My Uncle Silas
- First edition cover
- Author: H. E. Bates
- Illustrator: Edward Ardizzone
- Language: English
- Published: 1939 Jonathan Cape
- Pages: 190

= My Uncle Silas =

1939 book of short stories by H. E. Bates

My Uncle Silas is a book of short stories about a bucolic elderly Bedfordshire man, written by H. E. Bates and illustrated by Edward Ardizzone.

==Inspiration==
Bates's Uncle Silas figure, and many of the lineaments of his character, were based on a real person named Joseph Betts, the husband of H. E. Bates's maternal grandmother's sister Mary Ann. Betts lived in a village in the Ouse Valley, was born in the early 1840s, and lived to the early 1930s. The figure he portrays is Rabelaisian and robust, a true countryman of pithy and roguish character, simultaneously earthy and whimsical, crabbed and wicked, yet full of humour and "strong original devilishness."

Bates considered that, if anything, he had understated the true English rural character. The delightful stories and scenes were drawn from his own memories of a Northamptonshire childhood, from stories actually told by his great-uncle, or from a more general country lore of apocryphal legends such as any attentive child might be aware of. The boy (representing the author in childhood) enters into most of the stories, sometimes as a listener and sometimes a participant: his relationship to Silas and the old man's way of putting a slant on his stories for the boy's benefit are essential parts of the whole effect.

==Publication==
The first collection of stories (My Uncle Silas) was published in 1939, though the first story (introducing the character), The Lily, had been published separately about six years earlier, and had been followed by The Wedding and The Death of Uncle Silas. In public correspondence to the author, the British and colonial public demanded the resurrection of Uncle Silas; and so a further 11 stories were written to complete the volume, illustrated by Edward Ardizzone. Various book-club editions and reprints followed.

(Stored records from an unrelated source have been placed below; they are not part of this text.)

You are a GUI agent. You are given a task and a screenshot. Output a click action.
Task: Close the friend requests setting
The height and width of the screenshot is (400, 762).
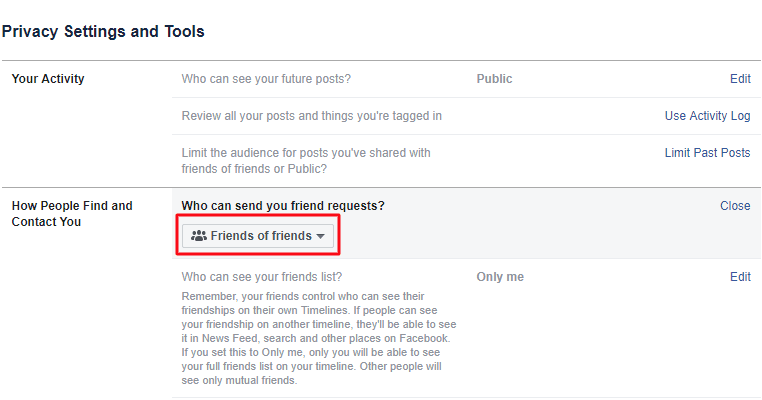735,206
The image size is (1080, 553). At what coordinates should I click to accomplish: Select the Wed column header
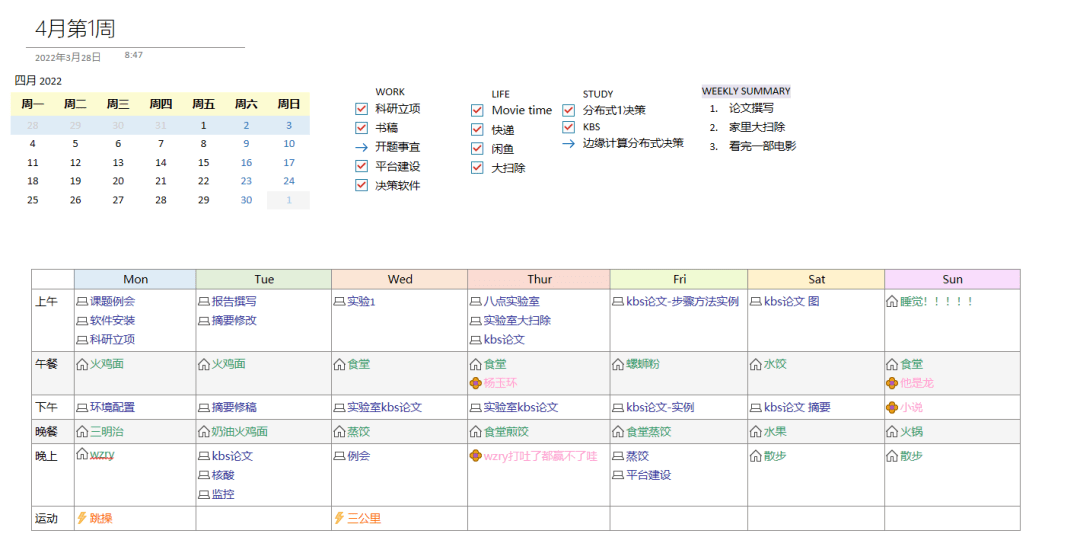point(399,279)

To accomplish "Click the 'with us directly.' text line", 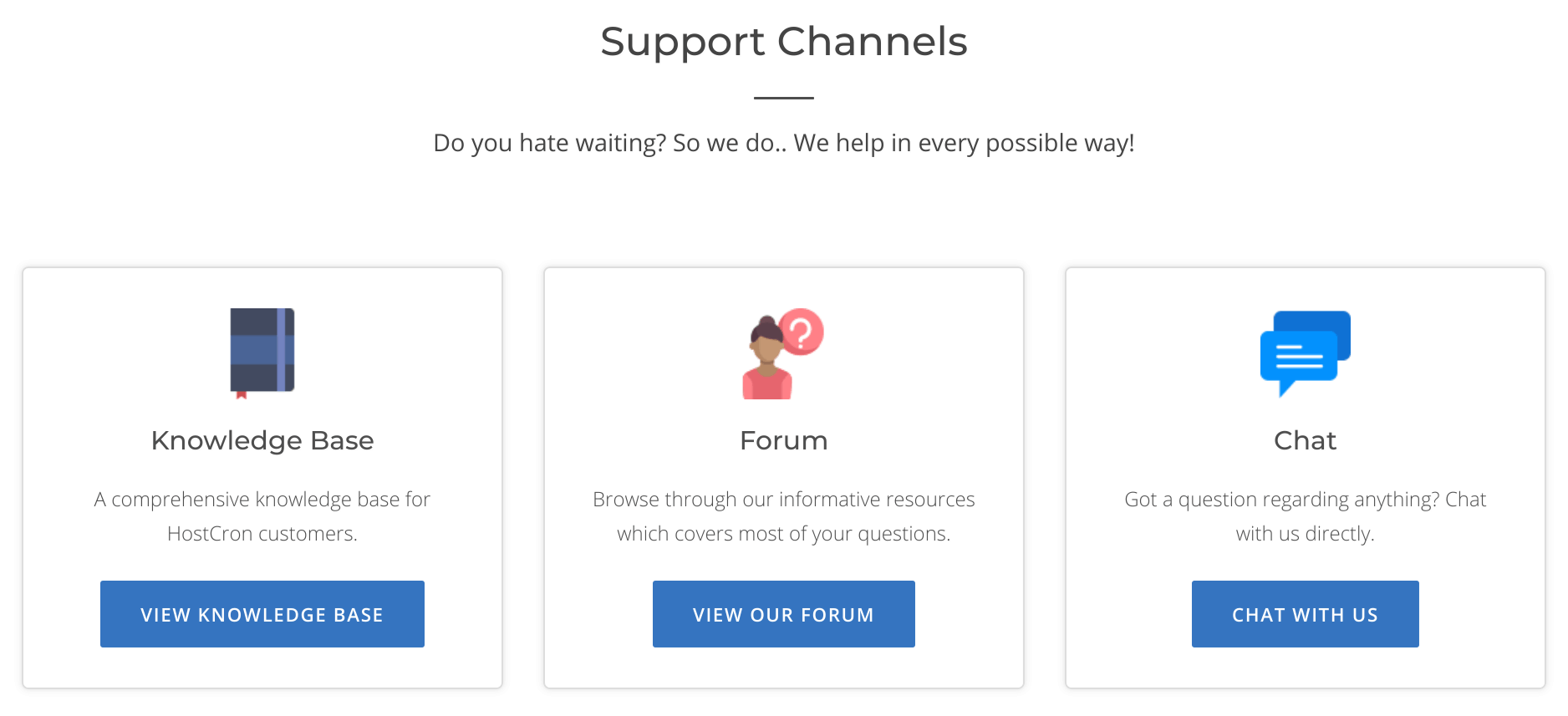I will (1306, 534).
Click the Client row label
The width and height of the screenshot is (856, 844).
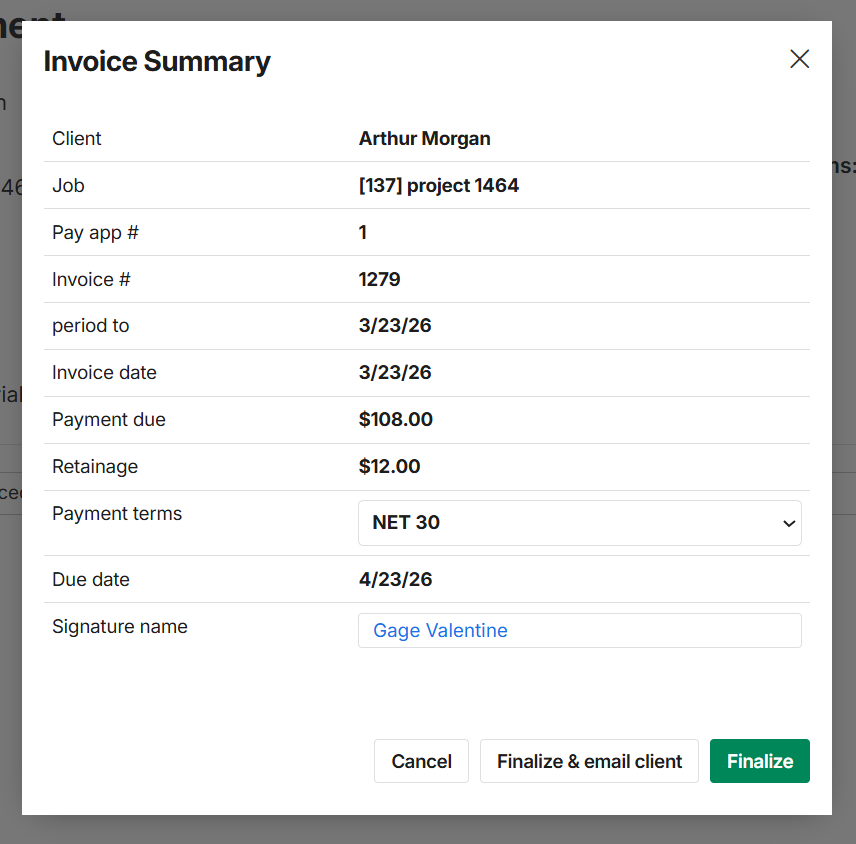[77, 139]
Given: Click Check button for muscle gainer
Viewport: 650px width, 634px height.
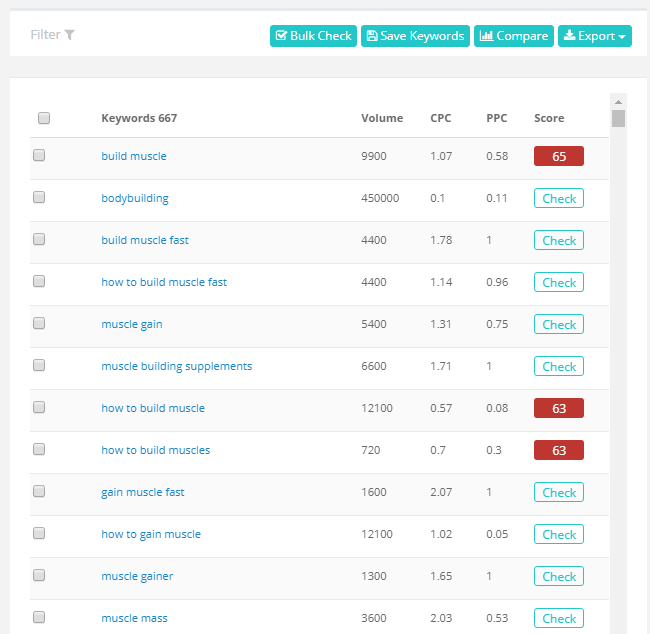Looking at the screenshot, I should pos(558,576).
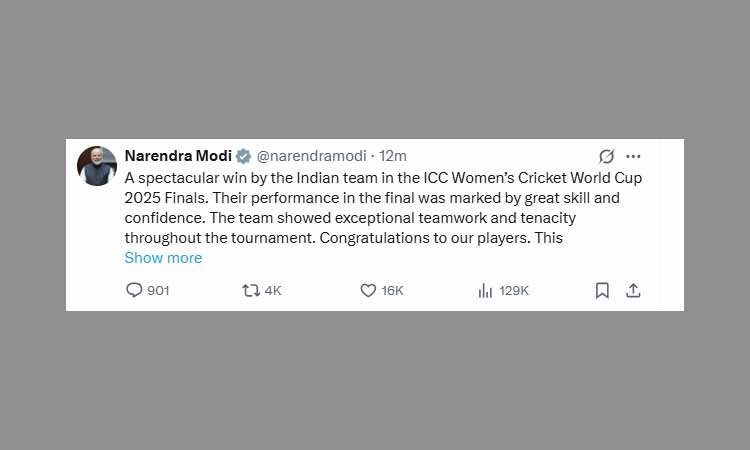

In 1957 Michael Joseph Ltd of London published a further volume of 12 additional Uncle Silas stories, accompanied by 25 more Ardizzone drawings, under the title Sugar for the Horse.

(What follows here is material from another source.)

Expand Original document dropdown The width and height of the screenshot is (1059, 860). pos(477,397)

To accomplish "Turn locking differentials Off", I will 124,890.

A single Uncle Silas story, Loss of Pride was published in 1976 in the posthumous collection of Bates' short stories The Yellow Meads of Asphodel.

==Adaptations==
Two series of the short stories were adapted for television. The first aired in 2001 and the second in 2003. They featured Albert Finney as Silas. The BBC also produced some radio adaptations.

== Sources ==
- H.E. Bates, 1939, My Uncle Silas (with author's preface: illustrated by Edward Ardizzone). (Jonathan Cape).
- H.E. Bates, 1957, Sugar for the Horse (illustrated by Edward Ardizzone). (Michael Joseph, London).